There are also known chemically amplified positive resist compositions in which a triarylsulfonium salt compound is used as a photo-acid generator (Non-Patent Documents 1 and 2 and Patent Documents 7 and 8). Although they have high storage stability, they are not considered to have sufficient sensitivity to the i-line.
Conventionally, polyimide-based resins, which are excellent in heat resistance, mechanical properties, and the like, have been widely used to form surface protecting films, interlayer dielectric films, and others for use in semiconductor devices in electronics.
There are also proposed various photosensitive polyimide-based resins having photosensitivity for an improvement in the precision of film formation by high integration of semiconductor devices (Patent Documents 9, 10, and 11).
Such compositions need a cyclization process in which heat treatment is performed at high temperature for imidization, and therefore, film loss may occur after curing, or process conditions such as temperature control conditions are complicated.
To reduce such problems, there are also proposed photosensitive resin compositions produced with an alkali-soluble resin having a phenolic hydroxyl group (Patent Documents 12 and 13).

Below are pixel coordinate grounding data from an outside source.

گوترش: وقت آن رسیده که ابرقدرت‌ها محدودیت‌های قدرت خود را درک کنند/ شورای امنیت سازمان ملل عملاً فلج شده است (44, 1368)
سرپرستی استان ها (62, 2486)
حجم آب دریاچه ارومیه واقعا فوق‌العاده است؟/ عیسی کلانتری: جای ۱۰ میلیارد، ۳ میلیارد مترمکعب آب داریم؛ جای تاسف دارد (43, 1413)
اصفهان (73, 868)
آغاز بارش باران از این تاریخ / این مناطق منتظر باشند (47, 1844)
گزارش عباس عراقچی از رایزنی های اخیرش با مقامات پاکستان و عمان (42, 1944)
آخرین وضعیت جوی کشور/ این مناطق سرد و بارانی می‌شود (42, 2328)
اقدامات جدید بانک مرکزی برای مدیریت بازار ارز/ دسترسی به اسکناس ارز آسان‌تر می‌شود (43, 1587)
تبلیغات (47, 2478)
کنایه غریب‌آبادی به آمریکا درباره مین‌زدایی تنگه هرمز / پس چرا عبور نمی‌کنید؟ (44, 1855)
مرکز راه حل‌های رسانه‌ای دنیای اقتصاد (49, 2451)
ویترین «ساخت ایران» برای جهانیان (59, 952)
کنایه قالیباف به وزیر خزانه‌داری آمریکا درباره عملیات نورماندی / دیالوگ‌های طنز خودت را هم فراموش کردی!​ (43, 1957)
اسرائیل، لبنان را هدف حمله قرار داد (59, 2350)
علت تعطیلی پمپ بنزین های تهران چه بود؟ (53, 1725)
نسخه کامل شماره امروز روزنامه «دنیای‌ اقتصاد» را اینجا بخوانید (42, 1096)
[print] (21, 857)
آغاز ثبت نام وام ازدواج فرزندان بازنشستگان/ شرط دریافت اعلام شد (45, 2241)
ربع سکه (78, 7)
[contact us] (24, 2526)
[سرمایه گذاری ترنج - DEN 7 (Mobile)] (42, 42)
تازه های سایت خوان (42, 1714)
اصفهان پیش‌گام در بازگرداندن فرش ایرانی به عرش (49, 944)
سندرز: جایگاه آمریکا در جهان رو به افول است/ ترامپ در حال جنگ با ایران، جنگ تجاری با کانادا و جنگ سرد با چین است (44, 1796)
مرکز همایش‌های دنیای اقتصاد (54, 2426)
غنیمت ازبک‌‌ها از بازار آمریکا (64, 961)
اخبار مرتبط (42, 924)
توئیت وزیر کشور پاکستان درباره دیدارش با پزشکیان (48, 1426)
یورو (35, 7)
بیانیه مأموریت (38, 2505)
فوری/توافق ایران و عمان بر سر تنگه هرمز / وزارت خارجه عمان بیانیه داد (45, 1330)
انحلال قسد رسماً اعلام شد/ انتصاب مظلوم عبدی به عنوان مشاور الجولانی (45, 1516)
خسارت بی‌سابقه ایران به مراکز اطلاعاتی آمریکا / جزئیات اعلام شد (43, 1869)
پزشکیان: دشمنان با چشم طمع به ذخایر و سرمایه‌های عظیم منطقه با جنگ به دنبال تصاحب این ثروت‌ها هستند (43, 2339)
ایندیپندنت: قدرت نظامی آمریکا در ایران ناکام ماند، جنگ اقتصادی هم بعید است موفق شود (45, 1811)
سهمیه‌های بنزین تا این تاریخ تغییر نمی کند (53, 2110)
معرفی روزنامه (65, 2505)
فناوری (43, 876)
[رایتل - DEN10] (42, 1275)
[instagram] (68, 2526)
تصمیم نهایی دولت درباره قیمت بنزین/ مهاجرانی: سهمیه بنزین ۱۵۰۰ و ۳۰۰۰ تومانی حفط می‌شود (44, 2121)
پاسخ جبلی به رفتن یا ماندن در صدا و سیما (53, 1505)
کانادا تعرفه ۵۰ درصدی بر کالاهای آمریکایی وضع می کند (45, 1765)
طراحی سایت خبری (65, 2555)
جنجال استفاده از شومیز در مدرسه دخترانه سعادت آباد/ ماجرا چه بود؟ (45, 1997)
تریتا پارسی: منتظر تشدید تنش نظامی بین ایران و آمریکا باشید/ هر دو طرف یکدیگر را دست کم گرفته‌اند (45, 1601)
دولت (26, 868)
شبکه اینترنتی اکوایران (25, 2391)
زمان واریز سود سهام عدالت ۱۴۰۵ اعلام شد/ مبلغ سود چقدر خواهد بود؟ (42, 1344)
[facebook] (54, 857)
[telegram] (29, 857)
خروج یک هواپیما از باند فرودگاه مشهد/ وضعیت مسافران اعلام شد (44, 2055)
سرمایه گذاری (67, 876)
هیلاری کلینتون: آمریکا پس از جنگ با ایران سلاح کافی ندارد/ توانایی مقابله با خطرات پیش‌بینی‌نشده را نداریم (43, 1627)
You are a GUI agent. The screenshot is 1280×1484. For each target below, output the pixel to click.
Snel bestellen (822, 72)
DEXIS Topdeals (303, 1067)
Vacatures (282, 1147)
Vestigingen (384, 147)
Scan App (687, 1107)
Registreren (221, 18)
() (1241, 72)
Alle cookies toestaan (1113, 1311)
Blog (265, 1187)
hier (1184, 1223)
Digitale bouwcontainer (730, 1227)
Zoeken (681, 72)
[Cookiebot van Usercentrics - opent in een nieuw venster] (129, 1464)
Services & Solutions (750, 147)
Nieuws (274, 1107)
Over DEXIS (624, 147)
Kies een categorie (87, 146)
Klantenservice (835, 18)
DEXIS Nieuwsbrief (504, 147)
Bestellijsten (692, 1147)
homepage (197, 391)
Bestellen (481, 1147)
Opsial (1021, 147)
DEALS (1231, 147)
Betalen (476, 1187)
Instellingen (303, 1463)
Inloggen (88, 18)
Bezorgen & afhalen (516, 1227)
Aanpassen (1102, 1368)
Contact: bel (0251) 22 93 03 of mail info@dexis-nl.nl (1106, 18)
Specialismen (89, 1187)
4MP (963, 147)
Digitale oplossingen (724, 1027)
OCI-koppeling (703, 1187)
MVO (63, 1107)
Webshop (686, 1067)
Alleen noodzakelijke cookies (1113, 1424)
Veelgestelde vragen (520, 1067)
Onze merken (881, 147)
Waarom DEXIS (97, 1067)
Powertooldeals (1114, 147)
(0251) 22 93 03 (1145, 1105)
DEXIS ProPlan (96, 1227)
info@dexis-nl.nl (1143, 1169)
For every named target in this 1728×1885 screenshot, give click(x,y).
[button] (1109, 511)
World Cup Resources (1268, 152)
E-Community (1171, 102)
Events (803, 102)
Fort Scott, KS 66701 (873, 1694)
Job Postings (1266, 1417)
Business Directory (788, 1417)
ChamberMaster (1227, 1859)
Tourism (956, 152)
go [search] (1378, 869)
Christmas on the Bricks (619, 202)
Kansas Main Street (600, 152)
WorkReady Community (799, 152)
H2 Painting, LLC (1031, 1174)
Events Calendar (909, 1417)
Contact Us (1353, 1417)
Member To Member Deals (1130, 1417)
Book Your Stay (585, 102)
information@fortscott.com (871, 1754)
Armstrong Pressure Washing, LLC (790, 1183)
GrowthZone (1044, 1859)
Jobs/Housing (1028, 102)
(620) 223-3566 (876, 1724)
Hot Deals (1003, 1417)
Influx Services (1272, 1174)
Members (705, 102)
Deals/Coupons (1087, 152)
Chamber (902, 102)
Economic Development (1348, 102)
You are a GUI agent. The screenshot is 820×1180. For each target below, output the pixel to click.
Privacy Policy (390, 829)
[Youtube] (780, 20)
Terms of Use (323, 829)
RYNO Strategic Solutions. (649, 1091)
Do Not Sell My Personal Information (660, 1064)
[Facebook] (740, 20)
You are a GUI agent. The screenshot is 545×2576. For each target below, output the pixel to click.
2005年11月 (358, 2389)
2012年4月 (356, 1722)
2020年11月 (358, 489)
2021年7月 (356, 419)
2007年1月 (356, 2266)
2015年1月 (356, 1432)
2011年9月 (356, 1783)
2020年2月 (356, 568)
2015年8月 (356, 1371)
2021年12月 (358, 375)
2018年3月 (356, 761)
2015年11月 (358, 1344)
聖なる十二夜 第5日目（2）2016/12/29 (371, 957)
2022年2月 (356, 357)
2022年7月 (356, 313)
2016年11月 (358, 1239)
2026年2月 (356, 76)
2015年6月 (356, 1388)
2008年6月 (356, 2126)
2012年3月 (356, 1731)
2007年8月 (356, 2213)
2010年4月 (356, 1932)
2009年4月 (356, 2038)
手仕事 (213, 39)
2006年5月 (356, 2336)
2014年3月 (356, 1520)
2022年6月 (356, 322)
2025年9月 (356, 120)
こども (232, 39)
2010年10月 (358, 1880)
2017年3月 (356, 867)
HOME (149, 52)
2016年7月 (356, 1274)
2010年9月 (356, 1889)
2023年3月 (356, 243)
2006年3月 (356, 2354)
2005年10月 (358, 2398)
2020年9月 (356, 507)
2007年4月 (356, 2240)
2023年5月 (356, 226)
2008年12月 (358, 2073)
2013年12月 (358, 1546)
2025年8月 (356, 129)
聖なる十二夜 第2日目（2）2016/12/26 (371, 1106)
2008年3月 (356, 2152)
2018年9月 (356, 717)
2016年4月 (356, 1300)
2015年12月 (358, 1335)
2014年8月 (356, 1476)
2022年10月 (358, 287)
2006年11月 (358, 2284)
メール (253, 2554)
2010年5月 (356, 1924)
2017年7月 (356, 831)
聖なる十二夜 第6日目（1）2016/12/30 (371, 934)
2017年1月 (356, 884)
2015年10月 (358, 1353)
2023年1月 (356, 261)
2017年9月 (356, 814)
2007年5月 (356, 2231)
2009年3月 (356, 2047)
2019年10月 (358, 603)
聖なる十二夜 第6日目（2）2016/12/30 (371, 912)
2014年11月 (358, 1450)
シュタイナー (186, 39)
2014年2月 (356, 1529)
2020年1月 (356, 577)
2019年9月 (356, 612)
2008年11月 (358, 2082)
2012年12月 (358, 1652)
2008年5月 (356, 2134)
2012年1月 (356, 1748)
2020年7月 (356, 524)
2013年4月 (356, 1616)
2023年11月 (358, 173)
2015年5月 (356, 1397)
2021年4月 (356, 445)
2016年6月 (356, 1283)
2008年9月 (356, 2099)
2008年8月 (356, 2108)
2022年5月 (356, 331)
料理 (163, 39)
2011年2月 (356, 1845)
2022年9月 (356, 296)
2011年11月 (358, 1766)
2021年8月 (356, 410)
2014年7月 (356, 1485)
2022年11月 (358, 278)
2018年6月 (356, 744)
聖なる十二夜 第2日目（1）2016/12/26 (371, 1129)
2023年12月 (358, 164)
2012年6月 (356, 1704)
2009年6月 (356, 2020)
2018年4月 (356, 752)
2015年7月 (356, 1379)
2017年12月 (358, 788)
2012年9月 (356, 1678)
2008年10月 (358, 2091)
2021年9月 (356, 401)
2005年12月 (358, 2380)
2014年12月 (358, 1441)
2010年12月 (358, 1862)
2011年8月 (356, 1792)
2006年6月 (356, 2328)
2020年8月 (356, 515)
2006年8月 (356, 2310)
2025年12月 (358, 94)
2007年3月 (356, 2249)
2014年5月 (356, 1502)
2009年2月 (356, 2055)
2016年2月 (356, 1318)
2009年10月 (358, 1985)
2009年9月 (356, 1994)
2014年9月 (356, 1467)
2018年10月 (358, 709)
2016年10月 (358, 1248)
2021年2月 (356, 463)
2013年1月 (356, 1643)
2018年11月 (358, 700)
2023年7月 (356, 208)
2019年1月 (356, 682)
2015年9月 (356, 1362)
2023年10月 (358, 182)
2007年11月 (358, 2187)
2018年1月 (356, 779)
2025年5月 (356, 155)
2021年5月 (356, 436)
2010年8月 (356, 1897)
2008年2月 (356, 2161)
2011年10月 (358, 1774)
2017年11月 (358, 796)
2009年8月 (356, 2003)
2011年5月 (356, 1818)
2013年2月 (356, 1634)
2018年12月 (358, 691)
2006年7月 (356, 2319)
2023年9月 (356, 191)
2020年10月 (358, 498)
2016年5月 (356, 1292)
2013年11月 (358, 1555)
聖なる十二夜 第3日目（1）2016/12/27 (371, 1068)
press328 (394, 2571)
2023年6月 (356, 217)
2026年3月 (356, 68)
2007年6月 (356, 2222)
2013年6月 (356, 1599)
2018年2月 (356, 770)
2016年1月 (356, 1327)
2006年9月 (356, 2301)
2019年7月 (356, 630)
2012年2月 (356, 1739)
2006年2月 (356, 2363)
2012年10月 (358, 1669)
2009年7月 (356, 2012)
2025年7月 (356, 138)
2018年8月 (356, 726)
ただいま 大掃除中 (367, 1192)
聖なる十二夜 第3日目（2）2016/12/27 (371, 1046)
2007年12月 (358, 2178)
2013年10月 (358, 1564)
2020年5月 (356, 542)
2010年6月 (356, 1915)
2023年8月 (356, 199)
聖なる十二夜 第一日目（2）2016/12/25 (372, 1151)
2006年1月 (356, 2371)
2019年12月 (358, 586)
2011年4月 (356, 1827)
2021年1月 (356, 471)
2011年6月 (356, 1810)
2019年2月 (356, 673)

Such compositions are negative photoresist compositions, in which an acid is generated from a photo-acid generator by exposure to light and facilitates the reaction between a crosslinking agent and a base resin so that the resin becomes insoluble in a developing solution. However, such compositions contain a triazine-type photo-acid generator and therefore have a problem that the acid generated from the triazine-based photo-acid generator is hydrochloric or hydrobromic acid, which is volatile and pollutes facilities.
Conventional sulfonium salt-based photo-acid generators also have a problem that they have low sensitivity to the i-line (365 nm) which is an exposure light source generally used in photolithographic processes.